=== TASK INSTRUCTIONS ===
Lines from the one containing "Image resolution: width=868 pixels, height=295" to the end of the data below are to be restated exactly, with both ends included and nothing else.
★ ★ ★
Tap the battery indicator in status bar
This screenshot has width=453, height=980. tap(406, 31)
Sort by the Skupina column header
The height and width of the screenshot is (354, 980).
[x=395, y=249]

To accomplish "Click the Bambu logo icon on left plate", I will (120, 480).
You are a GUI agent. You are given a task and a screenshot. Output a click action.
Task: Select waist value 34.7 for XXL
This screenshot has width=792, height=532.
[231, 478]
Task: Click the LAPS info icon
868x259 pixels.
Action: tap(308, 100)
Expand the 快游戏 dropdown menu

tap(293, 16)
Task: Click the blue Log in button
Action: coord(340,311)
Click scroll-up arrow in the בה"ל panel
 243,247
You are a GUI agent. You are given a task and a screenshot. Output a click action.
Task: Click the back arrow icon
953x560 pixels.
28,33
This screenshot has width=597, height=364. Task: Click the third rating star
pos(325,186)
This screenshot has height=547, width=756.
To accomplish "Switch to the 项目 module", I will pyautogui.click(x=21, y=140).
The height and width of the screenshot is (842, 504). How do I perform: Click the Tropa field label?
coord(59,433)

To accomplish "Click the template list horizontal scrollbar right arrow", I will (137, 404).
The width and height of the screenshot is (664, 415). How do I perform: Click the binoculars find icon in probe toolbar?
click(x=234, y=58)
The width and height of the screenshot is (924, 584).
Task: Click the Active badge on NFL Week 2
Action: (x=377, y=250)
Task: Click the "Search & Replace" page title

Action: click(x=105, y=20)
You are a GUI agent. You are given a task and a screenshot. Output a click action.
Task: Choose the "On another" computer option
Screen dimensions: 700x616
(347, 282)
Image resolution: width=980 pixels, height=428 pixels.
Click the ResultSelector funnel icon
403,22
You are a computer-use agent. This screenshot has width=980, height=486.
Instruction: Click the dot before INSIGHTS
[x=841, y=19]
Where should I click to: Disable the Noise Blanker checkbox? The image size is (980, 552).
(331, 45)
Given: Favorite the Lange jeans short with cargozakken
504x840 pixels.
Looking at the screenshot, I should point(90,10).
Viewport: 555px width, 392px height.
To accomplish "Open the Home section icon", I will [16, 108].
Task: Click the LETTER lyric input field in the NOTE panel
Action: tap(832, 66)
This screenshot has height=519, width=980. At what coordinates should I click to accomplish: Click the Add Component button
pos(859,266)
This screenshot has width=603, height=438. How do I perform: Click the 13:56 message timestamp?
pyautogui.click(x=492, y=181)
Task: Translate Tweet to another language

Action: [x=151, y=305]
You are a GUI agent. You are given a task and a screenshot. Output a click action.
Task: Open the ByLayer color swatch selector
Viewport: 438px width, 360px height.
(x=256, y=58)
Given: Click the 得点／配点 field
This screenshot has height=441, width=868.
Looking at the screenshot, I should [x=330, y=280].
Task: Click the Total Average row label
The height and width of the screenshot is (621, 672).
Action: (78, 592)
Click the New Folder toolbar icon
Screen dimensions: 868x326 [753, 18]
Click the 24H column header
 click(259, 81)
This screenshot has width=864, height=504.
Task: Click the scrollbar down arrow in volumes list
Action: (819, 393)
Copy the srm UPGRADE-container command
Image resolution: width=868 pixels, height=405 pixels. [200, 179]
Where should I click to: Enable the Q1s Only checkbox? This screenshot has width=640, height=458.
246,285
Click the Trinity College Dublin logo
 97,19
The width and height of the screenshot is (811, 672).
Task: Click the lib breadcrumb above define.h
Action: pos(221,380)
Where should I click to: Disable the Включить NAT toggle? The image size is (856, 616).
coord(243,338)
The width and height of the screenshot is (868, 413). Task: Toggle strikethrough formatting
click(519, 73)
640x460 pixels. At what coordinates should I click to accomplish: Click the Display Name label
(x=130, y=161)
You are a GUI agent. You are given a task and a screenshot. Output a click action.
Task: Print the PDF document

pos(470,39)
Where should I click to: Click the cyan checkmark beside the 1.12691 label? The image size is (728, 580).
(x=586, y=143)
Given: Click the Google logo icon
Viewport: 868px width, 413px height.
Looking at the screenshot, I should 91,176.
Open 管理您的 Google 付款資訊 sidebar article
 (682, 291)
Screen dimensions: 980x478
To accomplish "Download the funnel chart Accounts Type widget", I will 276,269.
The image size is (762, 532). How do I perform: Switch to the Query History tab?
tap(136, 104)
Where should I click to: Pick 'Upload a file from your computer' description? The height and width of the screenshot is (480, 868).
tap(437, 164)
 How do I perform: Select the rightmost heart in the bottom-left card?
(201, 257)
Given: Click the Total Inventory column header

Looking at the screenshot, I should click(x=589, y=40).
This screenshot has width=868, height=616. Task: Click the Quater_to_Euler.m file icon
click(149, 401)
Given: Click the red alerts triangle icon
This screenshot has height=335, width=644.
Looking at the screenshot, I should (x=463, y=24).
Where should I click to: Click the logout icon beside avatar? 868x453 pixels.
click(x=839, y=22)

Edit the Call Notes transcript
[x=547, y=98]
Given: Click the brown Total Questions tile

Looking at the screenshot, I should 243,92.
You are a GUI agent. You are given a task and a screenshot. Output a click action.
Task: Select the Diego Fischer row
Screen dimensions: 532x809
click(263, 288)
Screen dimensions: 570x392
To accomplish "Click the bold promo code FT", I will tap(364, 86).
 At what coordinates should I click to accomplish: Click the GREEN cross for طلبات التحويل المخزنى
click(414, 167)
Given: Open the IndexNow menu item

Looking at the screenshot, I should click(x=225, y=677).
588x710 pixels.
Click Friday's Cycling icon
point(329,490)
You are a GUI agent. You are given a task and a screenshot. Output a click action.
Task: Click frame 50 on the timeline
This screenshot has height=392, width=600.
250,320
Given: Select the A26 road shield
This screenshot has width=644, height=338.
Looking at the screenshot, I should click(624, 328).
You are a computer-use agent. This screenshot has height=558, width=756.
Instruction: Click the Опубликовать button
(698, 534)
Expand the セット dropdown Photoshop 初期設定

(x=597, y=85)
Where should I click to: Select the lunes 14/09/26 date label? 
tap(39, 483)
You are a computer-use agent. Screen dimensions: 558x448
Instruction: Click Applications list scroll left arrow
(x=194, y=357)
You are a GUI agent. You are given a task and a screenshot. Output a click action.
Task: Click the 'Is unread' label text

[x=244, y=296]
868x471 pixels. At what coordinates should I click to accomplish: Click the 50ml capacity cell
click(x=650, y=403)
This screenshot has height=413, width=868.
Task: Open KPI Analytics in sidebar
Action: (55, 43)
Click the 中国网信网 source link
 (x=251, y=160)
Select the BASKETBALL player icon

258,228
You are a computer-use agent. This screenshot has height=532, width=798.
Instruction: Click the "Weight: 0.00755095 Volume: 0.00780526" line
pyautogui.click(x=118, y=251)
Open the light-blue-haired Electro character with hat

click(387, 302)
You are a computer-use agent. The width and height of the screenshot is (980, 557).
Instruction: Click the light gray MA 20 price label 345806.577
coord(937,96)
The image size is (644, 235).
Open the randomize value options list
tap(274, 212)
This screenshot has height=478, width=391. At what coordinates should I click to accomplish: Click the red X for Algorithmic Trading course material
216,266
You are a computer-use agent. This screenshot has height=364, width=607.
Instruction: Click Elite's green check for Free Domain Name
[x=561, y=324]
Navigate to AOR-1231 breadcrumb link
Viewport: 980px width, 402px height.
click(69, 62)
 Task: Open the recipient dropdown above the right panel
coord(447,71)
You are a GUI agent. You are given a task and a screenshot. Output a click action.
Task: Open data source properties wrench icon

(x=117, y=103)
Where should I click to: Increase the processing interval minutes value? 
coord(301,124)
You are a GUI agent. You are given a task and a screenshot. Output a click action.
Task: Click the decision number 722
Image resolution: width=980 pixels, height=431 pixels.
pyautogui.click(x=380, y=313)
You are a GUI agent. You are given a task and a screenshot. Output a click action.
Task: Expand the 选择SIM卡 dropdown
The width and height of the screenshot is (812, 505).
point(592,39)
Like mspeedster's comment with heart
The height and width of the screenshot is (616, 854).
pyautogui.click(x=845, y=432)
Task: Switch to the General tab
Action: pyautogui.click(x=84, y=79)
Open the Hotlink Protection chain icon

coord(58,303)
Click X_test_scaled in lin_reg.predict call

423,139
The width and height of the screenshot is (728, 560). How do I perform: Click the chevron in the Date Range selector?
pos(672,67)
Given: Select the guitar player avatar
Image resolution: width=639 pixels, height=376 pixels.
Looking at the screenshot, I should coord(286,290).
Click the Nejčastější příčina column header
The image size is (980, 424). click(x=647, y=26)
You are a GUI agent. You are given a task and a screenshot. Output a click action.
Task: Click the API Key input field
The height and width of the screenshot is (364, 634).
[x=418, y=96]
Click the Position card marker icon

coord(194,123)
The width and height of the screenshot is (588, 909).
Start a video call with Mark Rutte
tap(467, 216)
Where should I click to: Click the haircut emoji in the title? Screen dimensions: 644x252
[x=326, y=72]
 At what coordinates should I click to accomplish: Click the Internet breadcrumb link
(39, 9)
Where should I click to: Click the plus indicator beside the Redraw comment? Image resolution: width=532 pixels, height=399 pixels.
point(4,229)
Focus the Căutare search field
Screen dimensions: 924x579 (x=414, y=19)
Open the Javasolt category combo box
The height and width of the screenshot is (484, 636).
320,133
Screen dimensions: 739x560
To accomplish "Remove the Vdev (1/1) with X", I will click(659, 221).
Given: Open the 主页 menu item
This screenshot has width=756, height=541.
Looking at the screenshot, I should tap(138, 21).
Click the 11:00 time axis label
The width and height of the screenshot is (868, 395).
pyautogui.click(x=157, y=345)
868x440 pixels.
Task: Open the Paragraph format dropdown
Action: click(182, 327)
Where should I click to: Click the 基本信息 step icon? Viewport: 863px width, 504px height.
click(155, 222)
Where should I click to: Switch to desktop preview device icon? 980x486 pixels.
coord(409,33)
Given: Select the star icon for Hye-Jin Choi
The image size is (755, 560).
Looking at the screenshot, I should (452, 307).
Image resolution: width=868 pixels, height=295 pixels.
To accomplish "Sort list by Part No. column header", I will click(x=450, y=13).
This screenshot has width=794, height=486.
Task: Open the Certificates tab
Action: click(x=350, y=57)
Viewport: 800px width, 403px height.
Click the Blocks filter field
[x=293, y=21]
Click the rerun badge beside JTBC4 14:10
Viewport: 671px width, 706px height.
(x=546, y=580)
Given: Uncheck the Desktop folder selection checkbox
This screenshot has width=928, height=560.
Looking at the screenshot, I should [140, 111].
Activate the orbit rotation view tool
★ ★ ★
=== RESULT ===
Image resolution: width=868 pixels, height=295 pixels.
To accomplish "Sort list by Part No. column header", I will click(x=450, y=13).
This screenshot has width=794, height=486.
Task: Open the Certificates tab
Action: click(x=350, y=57)
Viewport: 800px width, 403px height.
Click the Blocks filter field
[x=293, y=21]
Click the rerun badge beside JTBC4 14:10
Viewport: 671px width, 706px height.
(x=546, y=580)
Given: Uncheck the Desktop folder selection checkbox
This screenshot has width=928, height=560.
Looking at the screenshot, I should [140, 111].
Activate the orbit rotation view tool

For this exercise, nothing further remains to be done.